*Task set:*
**1)** Reproduce the passage in the story about Wilfrido, starting with "I was not. Wilfrido" and going on through "full of gratitude.".
**2)** According to the story about Wilfrido, how far did Wilfrido have to travel from his home to reach his school?
**3)** Decide whether each statement agrees with the story about Wilfrido. Answer yes or no for each, and quote the words of the story that decide it.
(a) Wilfrido passed the first grade in his first school year.
(b) The boy in Costa Rica took five minutes to write down the address.
(c) Wilfrido always went to school on foot.

*Text shown:*

[Start of section]

His name was Wilfrido. In the picture a little brat of about five was doing his best to show us his gratitude with a big toothless smile, even if he seemed a kind of uncomfortable in his brand new school pinafore, maybe too large for his age. Once our adopted son had materialized in that pic, we started to be pervaded by a strange sort of excitement. We began to imagine how many things we might have done for him, as providing him with a high school education and even more if he proved to be talented, Harvard, Stanford, why not? At a closest inspection of the picture, actually, the boy didn’t really look like the student type. His eyes were so lively and that pinafore he was forced in could barely discipline his free spirit. Maybe I was wrong.

I was not. Wilfrido didn’t pass the first grade that year. We were shattered, but the following years went much better. He only needed a bit more time to get used to that pinafore. When he learnt to write he began to send his own letters. He always thanked us, of course, but he particularly enjoyed telling about his life and his family. He said that it took seven miles to reach his school from where he lived, which he did on foot or on horseback when his father allowed him. He also added that he liked studying after all, but I did not believe him very much on that point, it was a sweet lie full of gratitude.

One day, Wilfrido and his family left the village never to come back again and I have never heard from him since then. I was disappointed, I felt I could have done something more for him, as if I had not been able to fulfill my task. Few years later I would have seen the whole experience from another angle. I  was in Costa Rica and I needed some directions. One boy offered to write down the address for me. He picked a pen and slowly started to move it on a piece of paper as if he were drawing. It took him five endless minutes to write that piece of information and even if we were a little annoyed at first, somehow we felt we didn’t have to hurry him. Eventually, he handed me the note. His handwriting was incredibly neat and elegant and when I met his eyes I could clearly sees a sparkle, I saw his satisfaction, pride and dignity. He might be one of the many Wifrido that people the world. Maybe I had done something good after all.

In a week time I will be back to school and I needed to tell this story to remind myself in such distressing, absurd times why I teach, because I think education can make people conscious, stronger and free and even because I feel useful every time I can see that sparkle in the eyes of one my students.

[End of section]

*Information shown:*
[Start of section]

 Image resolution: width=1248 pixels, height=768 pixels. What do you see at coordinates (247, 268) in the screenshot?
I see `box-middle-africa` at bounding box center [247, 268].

[End of section]

*Solution list:*
**1)**
I was not. Wilfrido didn’t pass the first grade that year. We were shattered, but the following years went much better. He only needed a bit more time to get used to that pinafore. When he learnt to write he began to send his own letters. He always thanked us, of course, but he particularly enjoyed telling about his life and his family. He said that it took seven miles to reach his school from where he lived, which he did on foot or on horseback when his father allowed him. He also added that he liked studying after all, but I did not believe him very much on that point, it was a sweet lie full of gratitude.

**2)** Seven miles.

**3)**
(a) No: "Wilfrido didn’t pass the first grade that year."
(b) Yes: "It took him five endless minutes to write that piece of information"
(c) No: "which he did on foot or on horseback when his father allowed him"